Bard Words (28)

‘Two households, both alike in dignity’ (Romeo and Juliet) So begins the Prologue to Shakespeare’s Romeo and Juliet. The Prologue tells us the setting of the play: we are to be transported to the beautiful (‘fair’) Italian city of Verona, where the ensuing action takes place. There, a long-standing feud between two well-respected households or families, a grudge which goes way back, will violently break out again. The line ‘Where civil blood makes civil hands unclean’ takes a bit more unpicking: ‘civil’ here refers to ordinary citizens (as opposed to soldiers: hence the word ‘civilians’ or ‘civvy’ used for non-combatants in a war situation). The word also carries a related but slightly different sense: ‘civil’ as used in such phrases as ‘civil war’ or ‘civil strife’, i.e., conflict between persons of the same nation (or, as in this case, the same city). But ‘civil’ also means ‘courteous’ or ‘polite’, which clearly cannot be possible in the face of such ‘mutiny’ or violence between the ‘two households’. So ‘civil hands’ cleverly conveys both meanings, and the line means both ‘where violence between families makes ordinary citizens’ hands dirty with blood’ and ‘where violence between families makes otherwise friendly and non-violent hands violent’.

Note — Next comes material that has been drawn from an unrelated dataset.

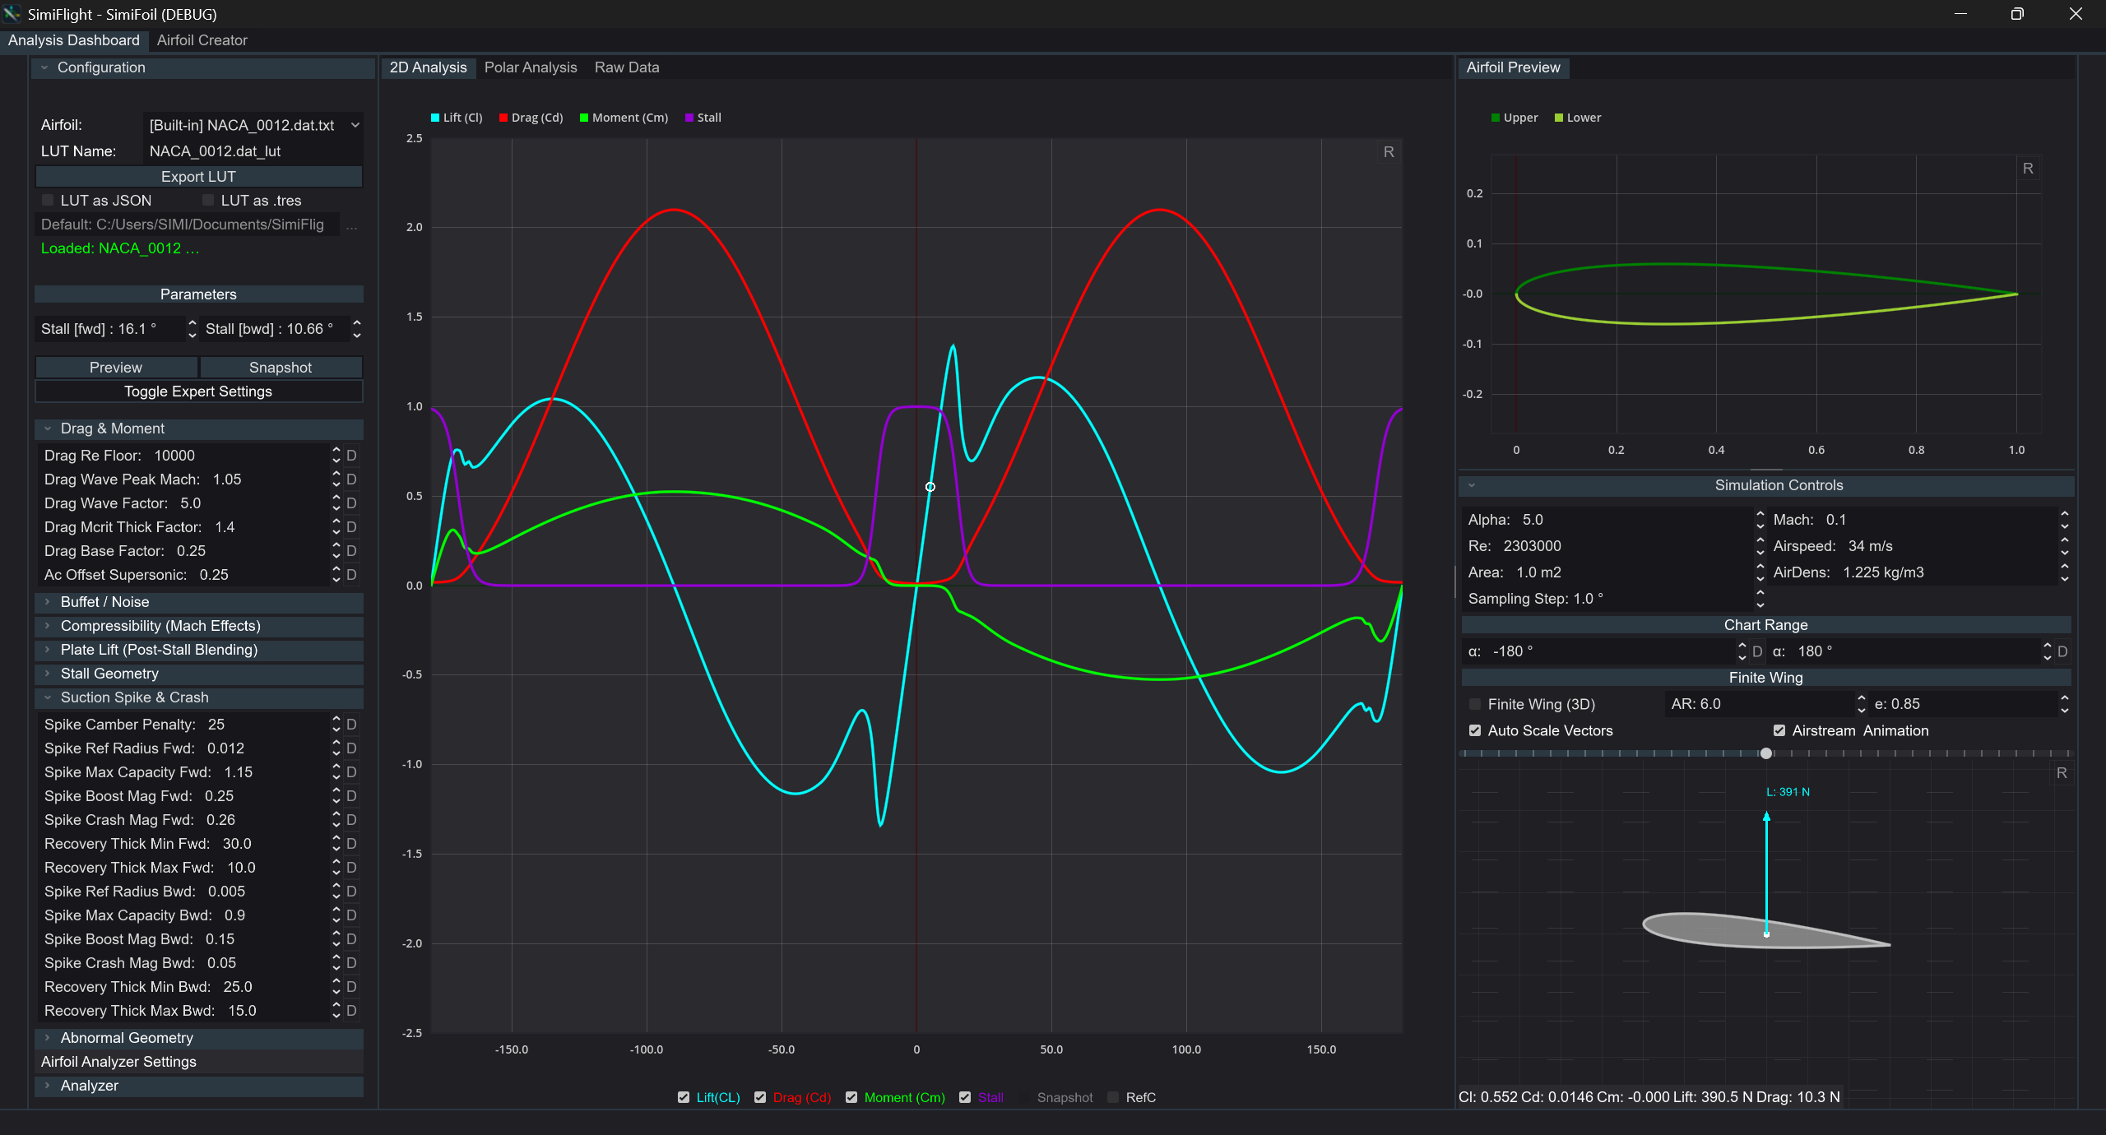Click the D default icon for Drag Wave Factor
Image resolution: width=2106 pixels, height=1135 pixels.
point(351,503)
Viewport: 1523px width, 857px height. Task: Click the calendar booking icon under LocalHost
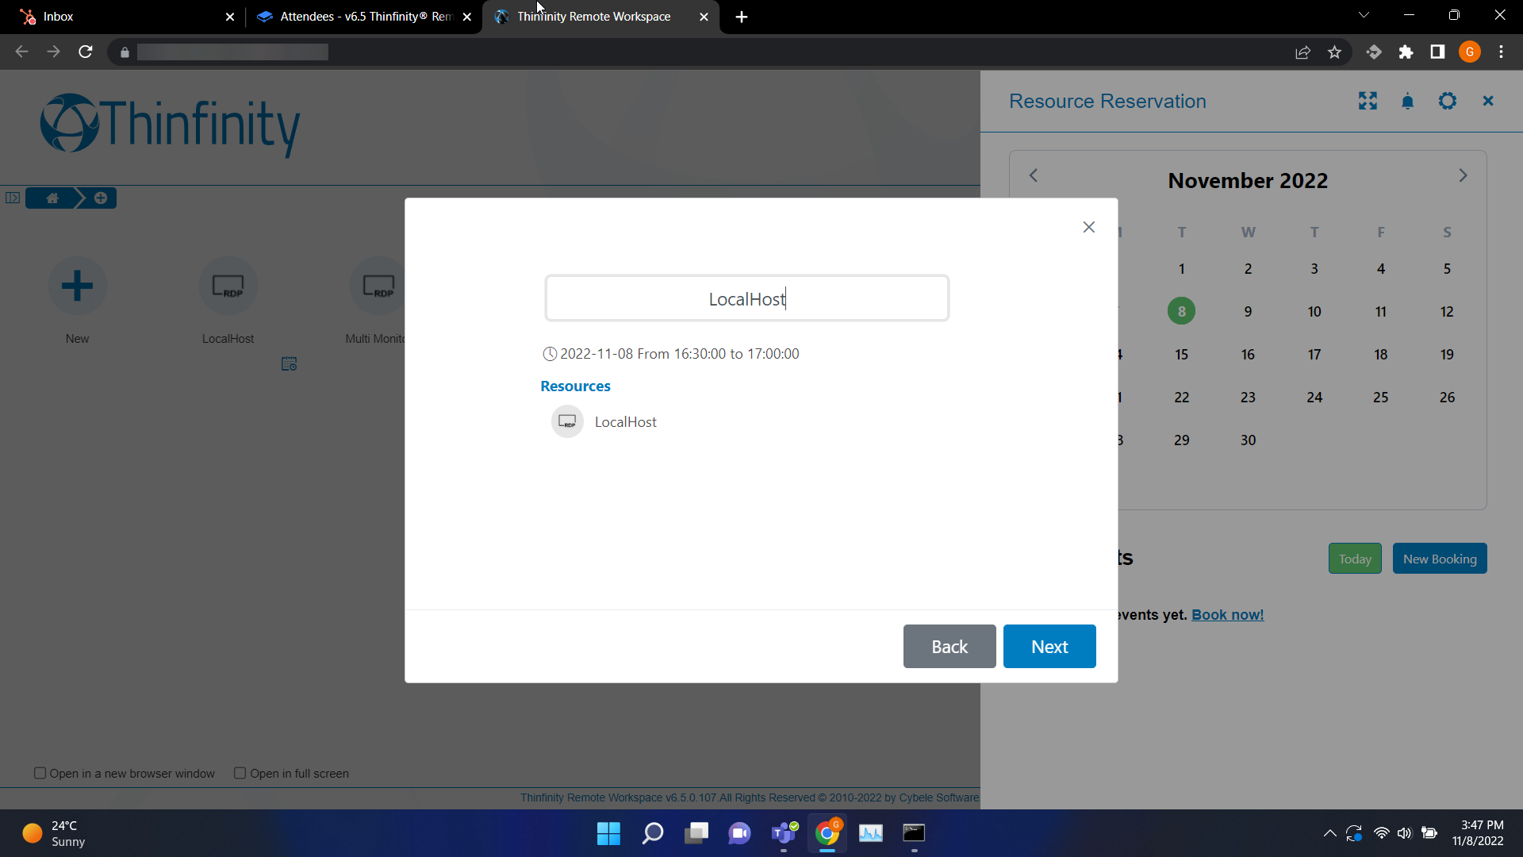[x=289, y=363]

However, there’s yet another sense to the line, too, which relates to the double meaning of ‘blood’: both violence (as in the phrase ‘bad blood’ between two people) and kinship or family. So, ‘civil blood’ can also mean ‘the blood, or family loyalty, tying citizens together’. In other words, it is ‘blood’, or family, that is the problem: the Montagues and the Capulets cannot really pick a side based on political allegiance, but are bound to continue their feud (indeed, their blood feud) by virtue of which family they belong to. As Juliet will later famously ask Romeo, ‘wherefore art thou Romeo?’ If only he had been born of different blood, there wouldn’t have been a problem. Two doomed children from these feuding families fall in love with each other and take their own lives. They are ‘star-cross’d’ because it is destined by the stars that their love for each other will be thwarted. There are many astrological references in Romeo and Juliet to the idea that the stars govern human fate: Romeo will later defy the stars, and elsewhere he will observe that ‘my mind misgives / Some consequence yet hanging in the stars’.

However, the Prologue goes on to reveal (giving a fair few spoilers as to the details of the play that hasn’t been staged yet) that the two lovers’ ‘misadventured piteous overthrows’ will, through their two deaths, succeed finally in convincing their parents to put the feud behind them and live in peace with each other. The word ‘overthrows’, as a noun, means a successful coup, such as overthrowing a corrupt military leader or politician; ‘misadventured’ relates to the idea of an unfortunate accident (Romeo and Juliet cannot help falling in love with each other, if it’s written in the stars!); and ‘piteous’ obviously means ‘deserving of pity’. The doomed love between Romeo and Juliet and how it came about, and the way their parents persisted in their anger towards each other (which nothing except the deaths of their own children could put to an end), will now constitute the business of the play that follows for the next couple of hours. (As a point of interest, love and remove may have been more than eye-rhymes in the time of Shakespeare.)

But we mentioned something notable about the form Shakespeare uses for the ‘Two households’ speech. What is it? You may have noticed that we divided the Prologue’s fourteen lines up, in the analysis above, into four sections: three four-line sections (or quatrains) and a concluding two-line section (or couplet). In other words, Shakespeare writes the ‘Two households …’ prologue in the form of a sonnet: specifically, an Shakespearean sonnet, rhymed abab cdcd efef gg. Sonnets have long been associated with the courtly love tradition: male admirers gazing longingly upon a beautiful but unattainable woman and waxing lyrical about her beauty. Romeo is such a figure, desperate to fall in love (first with Rosaline, and then, truly, with Juliet); when he and Juliet first meet and converse at the ball, their exchange takes the form of another sonnet, while there is also a second ‘Chorus’ in sonnet form between the first and second acts of the play.